128. BB: Umgestalten und den Nachwuchs einbeziehen – jetzt!

(26.02.2015)

Zum 128. Business Breakfast trafen sich Unternehmerinnen und Unternehmer am frühen Morgen des 26. Februar im Kletterzentrum WUPPERWÄNDE in Wuppertal-Oberbarmen.

Die Wahl des Ortes hatte seinen guten Grund. Denn beim Personalentwicklungsprogramm dreipunktnull, Thema der Veranstaltung, geht es neben Machtübernahme auch um neue Seilschaften. Dabei sei nicht die oftmals negative Bedeutung dieser Begriffe gemeint, wie wuppertalaktiv!-Geschäftsführerin Antje Lieser bei ihrer Begrüßung erläuterte.

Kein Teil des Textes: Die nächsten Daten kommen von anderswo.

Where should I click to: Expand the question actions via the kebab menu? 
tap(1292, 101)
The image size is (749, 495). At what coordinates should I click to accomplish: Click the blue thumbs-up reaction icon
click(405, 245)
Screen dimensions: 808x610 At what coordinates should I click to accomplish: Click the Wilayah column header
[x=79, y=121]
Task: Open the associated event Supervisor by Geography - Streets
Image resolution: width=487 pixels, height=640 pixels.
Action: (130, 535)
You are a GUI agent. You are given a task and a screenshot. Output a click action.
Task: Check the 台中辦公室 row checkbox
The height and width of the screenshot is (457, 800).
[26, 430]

Vielmehr ginge es um den Nachwuchs in den Unternehmen, der – natürlich – die Entscheidungen in der Zukunft treffen wird und der auf dem Weg dorthin sicherlich neue Netzwerke (sprich: Seilschaften) bilden wird.
dreipunktnull, so der Geschäftsführer der Agentur BECK UND CONSORTEN, Joachim Beck, wurde von der Bergischen Entwicklungsagentur entwickelt und 2011 erstmalig als Pilotprojekt vorgestellt. Weitergeführt wird das überbetriebliche Programm seitdem von BECK UND CONSORTEN und wird im April in die sechste Seminarreihe gehen, mit Nachwuchskräften aus über 20 Unternehmen jeglicher Branchen.
Sollte man sich bei der Personalentwicklung an der Zukunft der Arbeitswelten orientieren? Und wie sehen diese aus? „Wir wissen es nicht“, so Beck. Diese Frage werde viel zu oft aus der technischen Perspektive beantwortet – und zumeist falsch, wie Beck an Beispielen aufzeigte. Vielmehr sollten die Bedürfnisse in den Vordergrund stehen.


Und wie werden die Menschen leben im Jahr 2035, welche Werte, welche Motive werden sie haben? Auch diese wandelten sich und seien von Generation zu Generation unterschiedlich. Das zeigte ein anschaulicher Vergleich zwischen den Antworten der Veranstaltungsteilnehmer und denen von Jugendlichen auf zehn Fragen aus der Shell-Studie 2012. Interessant auch, dass in dieser Studie den Befragten die sozialen Beziehungen besonders wichtig waren.
Neue Seilschaften bildeten sich aus gemeinsamen Erlebnissen, aus Inspiration und vor allem aus Vertrauen.


Was dies für dreipunktnull bedeutet, erläuterte Diana Schlemmer, Standortleiterin in Wuppertal. Das Programm, das über zwölf Monate an 20 Tagen läuft, basiere auf den drei Säulen Weiterbildung, Community und Mentoring. Bei ersterem werden von erfahrenen Trainees in Seminaren die Schlüsselqualifikationen gestärkt, die die Teilnehmer als spätere Führungskräfte mitbringen. Community bedeutet das Arbeiten in der Gruppe mit Projekten, Referaten und erarbeiteten Problemlösungen. Vor allem die Gruppenarbeit sei sehr intensiv, betonte Schlemmer. Daher wird jeder Teilnehmer von einem neutralen Mentor begleitet.
Die Erläuterungen Schlemmers wurden unterstützt durch einen Film mit Aussagen von Teilnehmern, in denen immer wieder die Worte „Team“, „Zusammenarbeit“,  „Emotion“, „lustig“ und „anstrengend“ fielen.
Zum Ende berichtete Christian Muckenhaupt, Geschäftsführer des Kabelherstellers Muckenhaupt & Nusselt, von den persönlichen Erfahrungen seiner Nachwuchskräfte mit dreipunktnull. Es sei nicht nur der Arbeitnehmer, der sich entwickele, sondern auch das Umfeld. Die Absolventen seien „hungrig und heiß“, die Erfahrungen umzusetzen, so Muckenhaupt.
Ein gutes Beispiel auch für die anwesenden Mittelständler, dem Aufruf  Joachim Becks zu folgen, „jetzt umzugestalten und den Nachwuchs dabei einzubeziehen.“ Die vielen Fragen im Anschluss zeigten das große Interesse, das Beck geweckt hatte.

Zum 129. Business Breakfast lud Kerstin Wülfing als Geschäftsführerin in die Kinderhospiz-Stiftung Bergisches Land im Burgholz, Zur Kaisereiche 105, ein. Termin ist der 19. März, nur zwei Tage vor der offiziellen Eröffnung dieser so ambitionierten und wichtigen Einrichtung. Beginn des Frühstücks ist wie immer um 7:45 Uhr.